#### ESTRATTO DEL DOCUMENTO:
-*-
Desertificazione e degrado del suolo stanno avanzando in tutto il pianeta Europa compresa. In Italia, i segni di degrado sono evidenti in circa il 28% del territorio, soprattutto nelle regioni meridionali. Qui, le attuali condizioni meteoclimatiche contribuiscono all’aumento di vulnerabilità e alla desertificazione, con la conseguente perdita di qualità degli habitat e della densità delle coperture artificiali, unita ad una possibile erosione del suolo e frammentazione del territorio. Si registrano significativi peggioramenti anche nelle aree del nord come Veneto, Piemonte ed Emilia-Romagna.

Ad evidenziare la gravità è stato l’Istituto superiore per la protezione e la ricerca ambientale (Ispra) in vista della Giornata Mondiale per la lotta alla desertificazione e alla siccità indetta dalle Nazioni Unite che si svolgerà il 17 giugno. Durante un webinar sono state illustrate le azioni per il raggiungimento degli obiettivi di “Land degradation neutrality” e i principali risultati della Cop15, tenutasi ad Abidjan (Costa d’Avorio) dal 9 al 20 maggio 2022. Durante la Cop 15 è stata ribadita l’urgenza e la crucialità di garantire azioni coordinate per fermare e recuperare il degrado del territorio.

Secondo le stime del Global Land Outlook, il 70% delle terre emerse è stato alterato dall’uomo, con conseguenze su circa 3,2 miliardi di persone e si prevede che entro il 2050 questa quota possa raggiungere il 90%. Attualmente nel mondo sono circa mezzo miliardo le persone che vivono in aree deteriorate dove il degrado ha raggiunto il suo massimo livello, vale a dire la perdita totale di produttività.
-*-
#### MATERIALE:
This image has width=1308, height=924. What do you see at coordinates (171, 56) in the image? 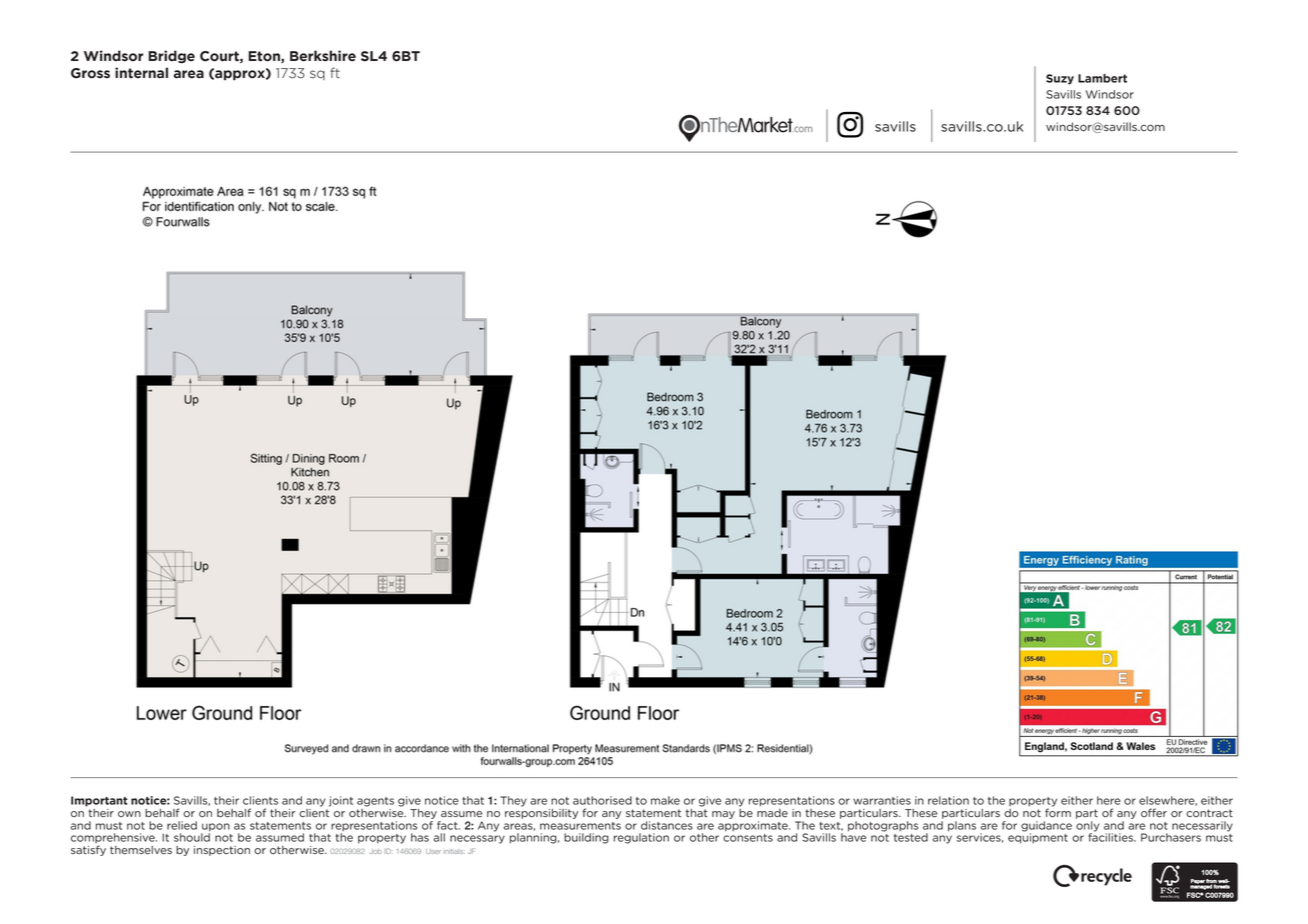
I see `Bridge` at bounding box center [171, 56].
-*-
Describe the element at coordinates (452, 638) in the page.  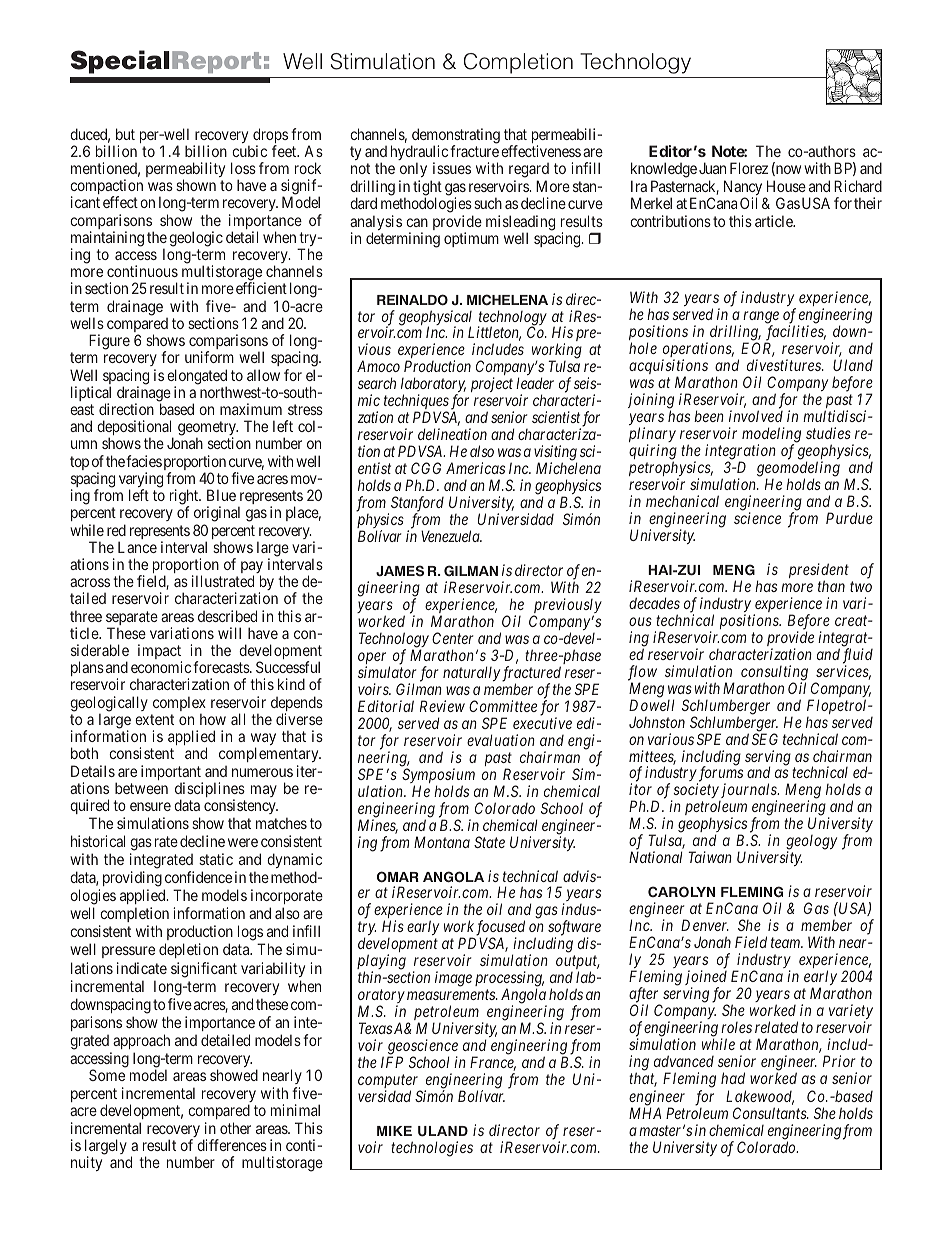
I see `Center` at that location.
-*-
#### CONSEGNA DELL'ESERCIZIO:
Rispondi alle seguenti domande sul testo sulla desertificazione:
(a) In quale percentuale circa del territorio italiano sono evidenti i segni di degrado?
(b) In quale città si è tenuta la Cop15?
(c) Secondo le stime del Global Land Outlook, quale quota delle terre emerse potrebbe essere alterata dall'uomo entro il 2050?

#### RISPOSTA AL COMPITO:
(a) In circa il 28% del territorio.
(b) Ad Abidjan, in Costa d'Avorio.
(c) Il 90%.